President Bill Clinton and Vice President Al Gore did nothing to address arsenic during their eight years in office. Environmentalists advocated that the maximum level of arsenic in drinking water be lowered not to 10 ppb, but to 3 parts per billion. It was not until three days before leaving office that Clinton finally adopted a tougher standard. On becoming president in 2001, George W. Bush was informed that much of the drinking water in the United States was contaminated with unexpectedly high levels of arsenic. Nevertheless, the Bush administration suspended Clinton’s newly lowered arsenic maximum, estimating that it would cost at least $200 million for local communities to enact the tougher standard. Bush also questioned the scientific basis behind the arsenic studies that had been cited to justify lowering the amount of arsenic allowed in drinking water.

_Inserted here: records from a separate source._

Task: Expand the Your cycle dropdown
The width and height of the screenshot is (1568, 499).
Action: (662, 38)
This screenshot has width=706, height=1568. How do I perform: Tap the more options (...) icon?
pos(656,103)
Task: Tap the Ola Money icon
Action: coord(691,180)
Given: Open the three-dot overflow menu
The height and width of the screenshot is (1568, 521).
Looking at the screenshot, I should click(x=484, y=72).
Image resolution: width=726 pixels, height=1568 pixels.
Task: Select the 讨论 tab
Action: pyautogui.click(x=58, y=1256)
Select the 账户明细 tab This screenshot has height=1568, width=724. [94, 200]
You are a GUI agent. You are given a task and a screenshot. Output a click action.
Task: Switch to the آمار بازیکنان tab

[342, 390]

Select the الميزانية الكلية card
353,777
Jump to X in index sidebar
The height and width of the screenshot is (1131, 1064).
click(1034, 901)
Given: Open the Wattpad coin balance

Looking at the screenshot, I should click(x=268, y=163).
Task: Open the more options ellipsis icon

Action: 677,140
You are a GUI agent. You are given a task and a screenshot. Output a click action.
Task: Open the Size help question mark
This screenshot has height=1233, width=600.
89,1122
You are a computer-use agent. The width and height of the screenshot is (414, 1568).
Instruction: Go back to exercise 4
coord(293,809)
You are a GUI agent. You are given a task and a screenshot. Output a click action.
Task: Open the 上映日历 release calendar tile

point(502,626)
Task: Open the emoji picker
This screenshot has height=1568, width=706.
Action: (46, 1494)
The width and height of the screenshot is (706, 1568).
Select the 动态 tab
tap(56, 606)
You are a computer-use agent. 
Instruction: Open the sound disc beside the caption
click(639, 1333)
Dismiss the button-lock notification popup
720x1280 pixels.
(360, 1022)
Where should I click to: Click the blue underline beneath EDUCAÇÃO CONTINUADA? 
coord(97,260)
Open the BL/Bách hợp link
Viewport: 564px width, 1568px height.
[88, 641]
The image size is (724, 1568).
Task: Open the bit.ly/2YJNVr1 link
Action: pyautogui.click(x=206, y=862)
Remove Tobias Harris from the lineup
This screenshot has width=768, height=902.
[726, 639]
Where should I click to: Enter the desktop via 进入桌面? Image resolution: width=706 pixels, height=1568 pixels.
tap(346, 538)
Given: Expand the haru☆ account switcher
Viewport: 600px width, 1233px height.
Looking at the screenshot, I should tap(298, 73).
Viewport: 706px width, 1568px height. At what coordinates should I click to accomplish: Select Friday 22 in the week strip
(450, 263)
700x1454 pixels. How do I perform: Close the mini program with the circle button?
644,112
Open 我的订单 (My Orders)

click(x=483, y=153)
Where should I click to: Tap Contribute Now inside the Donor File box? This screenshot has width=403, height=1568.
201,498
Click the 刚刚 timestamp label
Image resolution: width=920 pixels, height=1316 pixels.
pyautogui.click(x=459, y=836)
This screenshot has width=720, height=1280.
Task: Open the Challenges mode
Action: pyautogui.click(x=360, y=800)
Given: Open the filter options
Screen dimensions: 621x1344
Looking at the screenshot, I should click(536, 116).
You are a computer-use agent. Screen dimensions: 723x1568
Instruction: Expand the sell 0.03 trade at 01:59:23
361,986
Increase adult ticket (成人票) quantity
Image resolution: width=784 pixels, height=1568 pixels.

Much of the U.S. drinking water is contaminated with arsenic. A shocking study published in Toxicology Reports shows that the current regulatory assessments of the world’s most used herbicides are wrong, and that arsenic is being regularly found in Roundup and other glyphosate-based pesticides at toxic levels.
Could the decades of mass spraying of corn and soy fields with Monsanto’s Roundup have poisoned the nation’s waters with arsenic, thereby contributing to the skyrocketing rates of many types of cancer across the United States? What did Monsanto’s corporate officers (and U.S. and European government officials) know about these other components in Roundup, and when did they know it?